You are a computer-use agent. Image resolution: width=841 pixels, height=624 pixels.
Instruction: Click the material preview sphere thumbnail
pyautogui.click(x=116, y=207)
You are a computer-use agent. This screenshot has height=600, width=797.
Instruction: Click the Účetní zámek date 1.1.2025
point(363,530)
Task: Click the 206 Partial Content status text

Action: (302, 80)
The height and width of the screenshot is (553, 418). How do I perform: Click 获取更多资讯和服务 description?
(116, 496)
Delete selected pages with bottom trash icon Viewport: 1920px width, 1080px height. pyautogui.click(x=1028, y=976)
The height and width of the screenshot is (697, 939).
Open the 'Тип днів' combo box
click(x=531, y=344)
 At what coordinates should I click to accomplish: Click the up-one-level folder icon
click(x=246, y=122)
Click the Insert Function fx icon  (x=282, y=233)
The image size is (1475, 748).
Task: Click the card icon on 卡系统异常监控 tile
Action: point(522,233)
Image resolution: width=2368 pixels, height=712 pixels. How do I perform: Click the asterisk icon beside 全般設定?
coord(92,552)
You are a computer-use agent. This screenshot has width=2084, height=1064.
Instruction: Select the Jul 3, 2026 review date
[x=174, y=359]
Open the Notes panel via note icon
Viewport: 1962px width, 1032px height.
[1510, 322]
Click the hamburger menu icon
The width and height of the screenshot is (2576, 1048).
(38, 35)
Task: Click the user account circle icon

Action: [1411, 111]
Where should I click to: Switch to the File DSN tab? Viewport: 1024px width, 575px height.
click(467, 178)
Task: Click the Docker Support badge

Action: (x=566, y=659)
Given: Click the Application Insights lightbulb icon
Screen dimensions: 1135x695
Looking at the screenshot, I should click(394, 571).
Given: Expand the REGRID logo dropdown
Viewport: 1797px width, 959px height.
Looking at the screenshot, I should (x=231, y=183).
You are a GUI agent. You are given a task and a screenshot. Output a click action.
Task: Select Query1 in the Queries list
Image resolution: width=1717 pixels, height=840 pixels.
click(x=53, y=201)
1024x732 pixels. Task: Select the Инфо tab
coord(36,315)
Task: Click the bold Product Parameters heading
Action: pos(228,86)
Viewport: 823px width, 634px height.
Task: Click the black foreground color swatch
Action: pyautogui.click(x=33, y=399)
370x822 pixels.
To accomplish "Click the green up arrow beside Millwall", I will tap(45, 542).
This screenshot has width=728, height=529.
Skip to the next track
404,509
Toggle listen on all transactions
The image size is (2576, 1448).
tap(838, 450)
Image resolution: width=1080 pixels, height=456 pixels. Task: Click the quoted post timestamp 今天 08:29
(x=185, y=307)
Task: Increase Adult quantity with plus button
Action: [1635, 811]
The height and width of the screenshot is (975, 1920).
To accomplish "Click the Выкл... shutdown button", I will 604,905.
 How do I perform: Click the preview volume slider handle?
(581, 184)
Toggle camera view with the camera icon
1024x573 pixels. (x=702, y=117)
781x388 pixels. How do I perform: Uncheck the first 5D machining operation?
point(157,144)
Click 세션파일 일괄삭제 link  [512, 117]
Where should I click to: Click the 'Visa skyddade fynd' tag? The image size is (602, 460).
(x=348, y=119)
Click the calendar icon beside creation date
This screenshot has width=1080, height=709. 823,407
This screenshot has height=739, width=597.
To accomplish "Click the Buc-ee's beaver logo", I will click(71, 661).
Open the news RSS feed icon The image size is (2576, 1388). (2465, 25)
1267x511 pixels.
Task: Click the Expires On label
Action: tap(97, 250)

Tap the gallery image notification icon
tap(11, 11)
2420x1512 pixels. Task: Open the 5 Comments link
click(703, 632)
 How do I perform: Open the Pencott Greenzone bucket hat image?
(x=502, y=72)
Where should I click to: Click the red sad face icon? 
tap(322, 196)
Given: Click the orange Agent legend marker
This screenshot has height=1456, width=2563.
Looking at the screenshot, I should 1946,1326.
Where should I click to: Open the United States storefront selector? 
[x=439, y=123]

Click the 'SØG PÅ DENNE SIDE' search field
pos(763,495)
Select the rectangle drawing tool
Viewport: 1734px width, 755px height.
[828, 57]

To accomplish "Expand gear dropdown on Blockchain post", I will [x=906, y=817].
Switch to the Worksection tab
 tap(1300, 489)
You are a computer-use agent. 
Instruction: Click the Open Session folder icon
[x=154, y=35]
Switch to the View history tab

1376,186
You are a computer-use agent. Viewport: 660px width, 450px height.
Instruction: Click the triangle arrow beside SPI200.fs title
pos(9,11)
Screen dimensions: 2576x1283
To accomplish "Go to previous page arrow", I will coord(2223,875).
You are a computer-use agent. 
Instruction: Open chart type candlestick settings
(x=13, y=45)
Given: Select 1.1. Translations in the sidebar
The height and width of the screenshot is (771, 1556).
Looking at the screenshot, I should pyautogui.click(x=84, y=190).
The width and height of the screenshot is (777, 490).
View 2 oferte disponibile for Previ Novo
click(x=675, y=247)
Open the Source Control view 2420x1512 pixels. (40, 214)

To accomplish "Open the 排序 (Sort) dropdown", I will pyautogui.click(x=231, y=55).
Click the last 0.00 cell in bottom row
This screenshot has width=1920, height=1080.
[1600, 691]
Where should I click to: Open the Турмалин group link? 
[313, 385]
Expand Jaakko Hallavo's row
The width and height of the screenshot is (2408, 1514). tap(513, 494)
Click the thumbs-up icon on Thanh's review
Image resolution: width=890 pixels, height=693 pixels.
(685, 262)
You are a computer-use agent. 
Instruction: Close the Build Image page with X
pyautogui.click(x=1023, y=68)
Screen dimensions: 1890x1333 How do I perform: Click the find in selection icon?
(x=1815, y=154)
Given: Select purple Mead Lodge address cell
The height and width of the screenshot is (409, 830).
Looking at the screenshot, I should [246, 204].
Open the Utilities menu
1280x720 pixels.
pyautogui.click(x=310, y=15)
━━━━━━━━
Required task
Copy every row above word for word, changing nothing.

Finished task
You are a computer-use agent. Image resolution: width=841 pixels, height=624 pixels.
Instruction: Click the material preview sphere thumbnail
pyautogui.click(x=116, y=207)
You are a computer-use agent. This screenshot has height=600, width=797.
Instruction: Click the Účetní zámek date 1.1.2025
point(363,530)
Task: Click the 206 Partial Content status text

Action: (302, 80)
The height and width of the screenshot is (553, 418). How do I perform: Click 获取更多资讯和服务 description?
(116, 496)
Delete selected pages with bottom trash icon Viewport: 1920px width, 1080px height. pyautogui.click(x=1028, y=976)
The height and width of the screenshot is (697, 939).
Open the 'Тип днів' combo box
click(x=531, y=344)
 At what coordinates should I click to accomplish: Click the up-one-level folder icon
click(x=246, y=122)
Click the Insert Function fx icon  (x=282, y=233)
The image size is (1475, 748).
Task: Click the card icon on 卡系统异常监控 tile
Action: point(522,233)
Image resolution: width=2368 pixels, height=712 pixels. How do I perform: Click the asterisk icon beside 全般設定?
coord(92,552)
You are a computer-use agent. This screenshot has width=2084, height=1064.
Instruction: Select the Jul 3, 2026 review date
[x=174, y=359]
Open the Notes panel via note icon
Viewport: 1962px width, 1032px height.
[1510, 322]
Click the hamburger menu icon
The width and height of the screenshot is (2576, 1048).
(38, 35)
Task: Click the user account circle icon

Action: [1411, 111]
Where should I click to: Switch to the File DSN tab? Viewport: 1024px width, 575px height.
click(467, 178)
Task: Click the Docker Support badge

Action: (x=566, y=659)
Given: Click the Application Insights lightbulb icon
Screen dimensions: 1135x695
Looking at the screenshot, I should click(394, 571).
Given: Expand the REGRID logo dropdown
Viewport: 1797px width, 959px height.
Looking at the screenshot, I should (x=231, y=183).
You are a GUI agent. You are given a task and a screenshot. Output a click action.
Task: Select Query1 in the Queries list
Image resolution: width=1717 pixels, height=840 pixels.
click(x=53, y=201)
1024x732 pixels. Task: Select the Инфо tab
coord(36,315)
Task: Click the bold Product Parameters heading
Action: pos(228,86)
Viewport: 823px width, 634px height.
Task: Click the black foreground color swatch
Action: pyautogui.click(x=33, y=399)
370x822 pixels.
To accomplish "Click the green up arrow beside Millwall", I will tap(45, 542).
This screenshot has width=728, height=529.
Skip to the next track
404,509
Toggle listen on all transactions
The image size is (2576, 1448).
tap(838, 450)
Image resolution: width=1080 pixels, height=456 pixels. Task: Click the quoted post timestamp 今天 08:29
(x=185, y=307)
Task: Increase Adult quantity with plus button
Action: [1635, 811]
The height and width of the screenshot is (975, 1920).
To accomplish "Click the Выкл... shutdown button", I will 604,905.
 How do I perform: Click the preview volume slider handle?
(581, 184)
Toggle camera view with the camera icon
1024x573 pixels. (x=702, y=117)
781x388 pixels. How do I perform: Uncheck the first 5D machining operation?
point(157,144)
Click 세션파일 일괄삭제 link  [512, 117]
Where should I click to: Click the 'Visa skyddade fynd' tag? The image size is (602, 460).
(x=348, y=119)
Click the calendar icon beside creation date
This screenshot has width=1080, height=709. 823,407
This screenshot has height=739, width=597.
To accomplish "Click the Buc-ee's beaver logo", I will click(71, 661).
Open the news RSS feed icon The image size is (2576, 1388). (2465, 25)
1267x511 pixels.
Task: Click the Expires On label
Action: tap(97, 250)

Tap the gallery image notification icon
tap(11, 11)
2420x1512 pixels. Task: Open the 5 Comments link
click(703, 632)
 How do I perform: Open the Pencott Greenzone bucket hat image?
(x=502, y=72)
Where should I click to: Click the red sad face icon? 
tap(322, 196)
Given: Click the orange Agent legend marker
This screenshot has height=1456, width=2563.
Looking at the screenshot, I should 1946,1326.
Where should I click to: Open the United States storefront selector? 
[x=439, y=123]

Click the 'SØG PÅ DENNE SIDE' search field
pos(763,495)
Select the rectangle drawing tool
Viewport: 1734px width, 755px height.
[828, 57]

To accomplish "Expand gear dropdown on Blockchain post", I will [x=906, y=817].
Switch to the Worksection tab
 tap(1300, 489)
You are a computer-use agent. 
Instruction: Click the Open Session folder icon
[x=154, y=35]
Switch to the View history tab

1376,186
You are a computer-use agent. Viewport: 660px width, 450px height.
Instruction: Click the triangle arrow beside SPI200.fs title
pos(9,11)
Screen dimensions: 2576x1283
To accomplish "Go to previous page arrow", I will coord(2223,875).
You are a computer-use agent. 
Instruction: Open chart type candlestick settings
(x=13, y=45)
Given: Select 1.1. Translations in the sidebar
The height and width of the screenshot is (771, 1556).
Looking at the screenshot, I should pyautogui.click(x=84, y=190).
The width and height of the screenshot is (777, 490).
View 2 oferte disponibile for Previ Novo
click(x=675, y=247)
Open the Source Control view 2420x1512 pixels. (40, 214)

To accomplish "Open the 排序 (Sort) dropdown", I will pyautogui.click(x=231, y=55).
Click the last 0.00 cell in bottom row
This screenshot has width=1920, height=1080.
[1600, 691]
Where should I click to: Open the Турмалин group link? 
[313, 385]
Expand Jaakko Hallavo's row
The width and height of the screenshot is (2408, 1514). tap(513, 494)
Click the thumbs-up icon on Thanh's review
Image resolution: width=890 pixels, height=693 pixels.
(685, 262)
You are a computer-use agent. 
Instruction: Close the Build Image page with X
pyautogui.click(x=1023, y=68)
Screen dimensions: 1890x1333 How do I perform: Click the find in selection icon?
(x=1815, y=154)
Given: Select purple Mead Lodge address cell
The height and width of the screenshot is (409, 830).
Looking at the screenshot, I should [246, 204].
Open the Utilities menu
1280x720 pixels.
pyautogui.click(x=310, y=15)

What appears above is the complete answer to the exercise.